Source text: Begin
Have you started your budgeting process yet for the 21/22 financial year?  Every business should have a financial plan for each year and now is the perfect time to start putting this in place.  Here are five tips to putting together a successful budget.

  1. Work out where you are going to end up in March 2021.  Now you have 7 months of actual financial figures from your business, you should have a reasonable feel for how the next 5 months are going to look.  Forecast these last 5 months into your figures so you have a complete year of sales and costs.  Of course, nobody has an accurate crystal ball, but it will be close enough to give you a base result to build on. Was our time through Covid tough for your business or was yours one of those that thrived through new innovation or tactics? Bear this in mind when you are looking to next year.
  2. Work out what is going to stay constant and what is going to change next financial year.  You should be able to anticipate certain parts of your business, both sales and cost, that on the whole should stay similar to the current year.  This may include the market, large customers, ongoing repeat income, staff and overheads.  It is also important to identify the changes, such as new sales initiatives, additional staff or wages, increase in product costs or increase in overheads such as rent, vehicles or salaries.  All of these changes need to be costed and put into the appropriate budget line.
  3. Write down all your assumptions that you have based your figures on.  Budgets are a living document and should be reviewed at least quarterly for accuracy.  If you cannot remember the assumptions you made when you developed the budget, then you have nothing to test your numbers against when reviewing or revising your budget down the track.  Also, if you are using the forecast for further bank lending, the bank is going to want a clear understanding of your assumptions made.
  4. Get your key staff involved in the early process.  Your key staff are often instrumental to whether you meet your budget or not.  If they do not have input into some of the key initiatives or drivers for sales growth, resource requirements or cost savings then they are often blind to the changes required.
  5. Write down the plan for the changes required to meet your budget assumptions.  Numbers are only numbers and will not be reality without action.  Any new initiatives for sales growth, gross profit improvement or cost reduction needs someone to action it and a timeline showing when it is going to be done.  Write down all the initiatives identified, assign each one to someone responsible (often yourself) and when it needs to be in place to affect your budget.  Written down as a plan, it is more likely to get done and more likely you will achieve your budget.

Budgeting should be a fun exercise, not a laborious one.  This is a time to reflect on your current business and think about what could be.  Try and put the bones together now, reflect over the break, revisit in January and then have a completed budget in place by end of February.
Source text: End
Supplied data: Begin
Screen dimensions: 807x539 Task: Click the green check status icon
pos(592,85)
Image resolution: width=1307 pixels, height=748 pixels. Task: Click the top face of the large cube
Supplied data: End
## What needs to be done
Reproduce the passage of the budgeting tips from "5. Write down" to "end of February.", keeping every word and punctuation mark unchanged.

## Solved exercise
5. Write down the plan for the changes required to meet your budget assumptions.  Numbers are only numbers and will not be reality without action.  Any new initiatives for sales growth, gross profit improvement or cost reduction needs someone to action it and a timeline showing when it is going to be done.  Write down all the initiatives identified, assign each one to someone responsible (often yourself) and when it needs to be in place to affect your budget.  Written down as a plan, it is more likely to get done and more likely you will achieve your budget.

Budgeting should be a fun exercise, not a laborious one.  This is a time to reflect on your current business and think about what could be.  Try and put the bones together now, reflect over the break, revisit in January and then have a completed budget in place by end of February.